(Stored data)
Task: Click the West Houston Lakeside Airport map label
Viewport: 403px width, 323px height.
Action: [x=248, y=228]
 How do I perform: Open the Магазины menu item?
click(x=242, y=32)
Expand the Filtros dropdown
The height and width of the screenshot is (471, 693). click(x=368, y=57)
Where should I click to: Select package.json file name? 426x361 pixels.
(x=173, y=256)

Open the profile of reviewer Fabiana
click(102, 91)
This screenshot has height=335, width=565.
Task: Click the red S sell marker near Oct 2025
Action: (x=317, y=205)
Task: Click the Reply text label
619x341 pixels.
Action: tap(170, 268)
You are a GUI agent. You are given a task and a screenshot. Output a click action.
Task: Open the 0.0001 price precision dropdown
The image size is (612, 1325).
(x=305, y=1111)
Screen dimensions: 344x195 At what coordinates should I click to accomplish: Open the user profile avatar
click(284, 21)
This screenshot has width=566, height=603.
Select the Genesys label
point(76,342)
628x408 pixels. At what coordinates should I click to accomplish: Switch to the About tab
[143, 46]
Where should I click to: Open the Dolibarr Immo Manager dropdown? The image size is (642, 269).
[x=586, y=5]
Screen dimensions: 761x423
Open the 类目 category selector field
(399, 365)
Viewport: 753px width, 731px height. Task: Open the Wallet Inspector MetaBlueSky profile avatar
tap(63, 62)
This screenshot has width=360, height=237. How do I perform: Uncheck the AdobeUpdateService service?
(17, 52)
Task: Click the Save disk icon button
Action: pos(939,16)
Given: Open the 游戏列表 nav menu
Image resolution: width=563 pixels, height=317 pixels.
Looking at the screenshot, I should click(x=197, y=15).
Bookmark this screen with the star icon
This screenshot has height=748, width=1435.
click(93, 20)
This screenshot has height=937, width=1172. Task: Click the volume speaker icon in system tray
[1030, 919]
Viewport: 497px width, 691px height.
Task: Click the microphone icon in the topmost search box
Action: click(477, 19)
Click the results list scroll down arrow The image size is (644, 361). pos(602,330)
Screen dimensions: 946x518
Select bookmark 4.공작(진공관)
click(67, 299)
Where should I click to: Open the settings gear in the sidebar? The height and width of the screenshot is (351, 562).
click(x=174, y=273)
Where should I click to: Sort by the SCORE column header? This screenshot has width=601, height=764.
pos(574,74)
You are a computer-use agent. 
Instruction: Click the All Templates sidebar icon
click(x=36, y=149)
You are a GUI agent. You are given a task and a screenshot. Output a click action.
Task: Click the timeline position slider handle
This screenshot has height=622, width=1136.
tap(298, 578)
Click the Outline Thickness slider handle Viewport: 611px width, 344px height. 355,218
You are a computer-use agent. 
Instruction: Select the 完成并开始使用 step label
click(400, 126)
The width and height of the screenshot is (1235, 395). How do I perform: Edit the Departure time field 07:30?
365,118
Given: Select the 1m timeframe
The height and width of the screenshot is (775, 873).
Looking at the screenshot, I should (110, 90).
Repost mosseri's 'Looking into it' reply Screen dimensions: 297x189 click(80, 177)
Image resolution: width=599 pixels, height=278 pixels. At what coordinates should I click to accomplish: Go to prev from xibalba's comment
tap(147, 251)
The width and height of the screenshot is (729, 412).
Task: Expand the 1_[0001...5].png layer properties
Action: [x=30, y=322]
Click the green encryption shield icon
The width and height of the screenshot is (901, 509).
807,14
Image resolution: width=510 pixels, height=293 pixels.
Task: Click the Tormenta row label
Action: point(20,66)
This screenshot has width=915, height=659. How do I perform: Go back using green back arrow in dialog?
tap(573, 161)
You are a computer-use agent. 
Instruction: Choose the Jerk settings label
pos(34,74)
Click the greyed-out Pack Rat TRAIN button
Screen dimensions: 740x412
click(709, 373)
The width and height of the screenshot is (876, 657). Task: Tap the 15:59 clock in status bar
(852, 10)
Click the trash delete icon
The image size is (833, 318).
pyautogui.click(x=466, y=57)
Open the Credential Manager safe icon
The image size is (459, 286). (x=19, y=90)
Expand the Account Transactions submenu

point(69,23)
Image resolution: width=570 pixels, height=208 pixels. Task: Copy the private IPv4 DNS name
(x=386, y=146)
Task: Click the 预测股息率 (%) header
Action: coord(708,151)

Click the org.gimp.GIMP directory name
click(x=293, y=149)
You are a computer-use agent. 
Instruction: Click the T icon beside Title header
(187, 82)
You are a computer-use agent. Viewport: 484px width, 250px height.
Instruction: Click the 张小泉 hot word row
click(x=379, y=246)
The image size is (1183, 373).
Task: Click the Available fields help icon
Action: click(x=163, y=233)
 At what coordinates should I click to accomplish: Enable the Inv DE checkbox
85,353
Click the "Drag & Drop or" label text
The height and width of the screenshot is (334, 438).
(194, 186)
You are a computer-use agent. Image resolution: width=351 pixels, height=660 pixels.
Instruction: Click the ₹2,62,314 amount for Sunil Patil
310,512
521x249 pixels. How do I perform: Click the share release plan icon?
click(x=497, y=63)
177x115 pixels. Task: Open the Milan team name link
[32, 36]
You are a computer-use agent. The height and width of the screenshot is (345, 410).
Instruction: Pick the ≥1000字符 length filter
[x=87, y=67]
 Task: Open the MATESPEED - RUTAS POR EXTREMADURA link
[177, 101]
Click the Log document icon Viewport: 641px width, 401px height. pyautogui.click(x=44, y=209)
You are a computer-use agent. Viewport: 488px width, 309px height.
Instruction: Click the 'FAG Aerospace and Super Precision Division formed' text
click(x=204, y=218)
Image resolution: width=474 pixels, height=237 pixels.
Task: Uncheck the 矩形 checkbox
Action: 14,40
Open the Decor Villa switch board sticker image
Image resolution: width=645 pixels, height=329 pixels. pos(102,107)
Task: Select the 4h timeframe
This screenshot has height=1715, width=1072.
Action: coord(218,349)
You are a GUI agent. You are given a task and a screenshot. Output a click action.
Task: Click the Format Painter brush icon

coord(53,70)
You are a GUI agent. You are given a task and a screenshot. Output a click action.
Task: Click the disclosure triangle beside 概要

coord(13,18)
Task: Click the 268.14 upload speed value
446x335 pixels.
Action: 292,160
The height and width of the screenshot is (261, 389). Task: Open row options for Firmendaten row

* **Problem description**
Could you reproduce all of the entries exactly as they appear?

* **Expected answer**
Task: Click the West Houston Lakeside Airport map label
Viewport: 403px width, 323px height.
Action: [x=248, y=228]
 How do I perform: Open the Магазины menu item?
click(x=242, y=32)
Expand the Filtros dropdown
The height and width of the screenshot is (471, 693). click(x=368, y=57)
Where should I click to: Select package.json file name? 426x361 pixels.
(x=173, y=256)

Open the profile of reviewer Fabiana
click(102, 91)
This screenshot has height=335, width=565.
Task: Click the red S sell marker near Oct 2025
Action: (x=317, y=205)
Task: Click the Reply text label
619x341 pixels.
Action: tap(170, 268)
You are a GUI agent. You are given a task and a screenshot. Output a click action.
Task: Open the 0.0001 price precision dropdown
The image size is (612, 1325).
(x=305, y=1111)
Screen dimensions: 344x195 At what coordinates should I click to accomplish: Open the user profile avatar
click(284, 21)
This screenshot has width=566, height=603.
Select the Genesys label
point(76,342)
628x408 pixels. At what coordinates should I click to accomplish: Switch to the About tab
[143, 46]
Where should I click to: Open the Dolibarr Immo Manager dropdown? The image size is (642, 269).
[x=586, y=5]
Screen dimensions: 761x423
Open the 类目 category selector field
(399, 365)
Viewport: 753px width, 731px height. Task: Open the Wallet Inspector MetaBlueSky profile avatar
tap(63, 62)
This screenshot has width=360, height=237. How do I perform: Uncheck the AdobeUpdateService service?
(17, 52)
Task: Click the Save disk icon button
Action: pos(939,16)
Given: Open the 游戏列表 nav menu
Image resolution: width=563 pixels, height=317 pixels.
Looking at the screenshot, I should click(x=197, y=15).
Bookmark this screen with the star icon
This screenshot has height=748, width=1435.
click(93, 20)
This screenshot has height=937, width=1172. Task: Click the volume speaker icon in system tray
[1030, 919]
Viewport: 497px width, 691px height.
Task: Click the microphone icon in the topmost search box
Action: click(477, 19)
Click the results list scroll down arrow The image size is (644, 361). pos(602,330)
Screen dimensions: 946x518
Select bookmark 4.공작(진공관)
click(67, 299)
Where should I click to: Open the settings gear in the sidebar? The height and width of the screenshot is (351, 562).
click(x=174, y=273)
Where should I click to: Sort by the SCORE column header? This screenshot has width=601, height=764.
pos(574,74)
You are a computer-use agent. 
Instruction: Click the All Templates sidebar icon
click(x=36, y=149)
You are a GUI agent. You are given a task and a screenshot. Output a click action.
Task: Click the timeline position slider handle
This screenshot has height=622, width=1136.
tap(298, 578)
Click the Outline Thickness slider handle Viewport: 611px width, 344px height. 355,218
You are a computer-use agent. 
Instruction: Select the 完成并开始使用 step label
click(400, 126)
The width and height of the screenshot is (1235, 395). How do I perform: Edit the Departure time field 07:30?
365,118
Given: Select the 1m timeframe
The height and width of the screenshot is (775, 873).
Looking at the screenshot, I should (110, 90).
Repost mosseri's 'Looking into it' reply Screen dimensions: 297x189 click(80, 177)
Image resolution: width=599 pixels, height=278 pixels. At what coordinates should I click to accomplish: Go to prev from xibalba's comment
tap(147, 251)
The width and height of the screenshot is (729, 412).
Task: Expand the 1_[0001...5].png layer properties
Action: [x=30, y=322]
Click the green encryption shield icon
The width and height of the screenshot is (901, 509).
807,14
Image resolution: width=510 pixels, height=293 pixels.
Task: Click the Tormenta row label
Action: point(20,66)
This screenshot has width=915, height=659. How do I perform: Go back using green back arrow in dialog?
tap(573, 161)
You are a computer-use agent. 
Instruction: Choose the Jerk settings label
pos(34,74)
Click the greyed-out Pack Rat TRAIN button
Screen dimensions: 740x412
click(709, 373)
The width and height of the screenshot is (876, 657). Task: Tap the 15:59 clock in status bar
(852, 10)
Click the trash delete icon
The image size is (833, 318).
pyautogui.click(x=466, y=57)
Open the Credential Manager safe icon
The image size is (459, 286). (x=19, y=90)
Expand the Account Transactions submenu

point(69,23)
Image resolution: width=570 pixels, height=208 pixels. Task: Copy the private IPv4 DNS name
(x=386, y=146)
Task: Click the 预测股息率 (%) header
Action: coord(708,151)

Click the org.gimp.GIMP directory name
click(x=293, y=149)
You are a computer-use agent. 
Instruction: Click the T icon beside Title header
(187, 82)
You are a computer-use agent. Viewport: 484px width, 250px height.
Instruction: Click the 张小泉 hot word row
click(x=379, y=246)
The image size is (1183, 373).
Task: Click the Available fields help icon
Action: click(x=163, y=233)
 At what coordinates should I click to accomplish: Enable the Inv DE checkbox
85,353
Click the "Drag & Drop or" label text
The height and width of the screenshot is (334, 438).
(194, 186)
You are a computer-use agent. Image resolution: width=351 pixels, height=660 pixels.
Instruction: Click the ₹2,62,314 amount for Sunil Patil
310,512
521x249 pixels. How do I perform: Click the share release plan icon?
click(x=497, y=63)
177x115 pixels. Task: Open the Milan team name link
[32, 36]
You are a computer-use agent. The height and width of the screenshot is (345, 410).
Instruction: Pick the ≥1000字符 length filter
[x=87, y=67]
 Task: Open the MATESPEED - RUTAS POR EXTREMADURA link
[177, 101]
Click the Log document icon Viewport: 641px width, 401px height. pyautogui.click(x=44, y=209)
You are a computer-use agent. Viewport: 488px width, 309px height.
Instruction: Click the 'FAG Aerospace and Super Precision Division formed' text
click(x=204, y=218)
Image resolution: width=474 pixels, height=237 pixels.
Task: Uncheck the 矩形 checkbox
Action: 14,40
Open the Decor Villa switch board sticker image
Image resolution: width=645 pixels, height=329 pixels. pos(102,107)
Task: Select the 4h timeframe
This screenshot has height=1715, width=1072.
Action: coord(218,349)
You are a GUI agent. You are given a task and a screenshot. Output a click action.
Task: Click the Format Painter brush icon

coord(53,70)
You are a GUI agent. You are given a task and a screenshot. Output a click action.
Task: Click the disclosure triangle beside 概要

coord(13,18)
Task: Click the 268.14 upload speed value
446x335 pixels.
Action: 292,160
The height and width of the screenshot is (261, 389). Task: Open row options for Firmendaten row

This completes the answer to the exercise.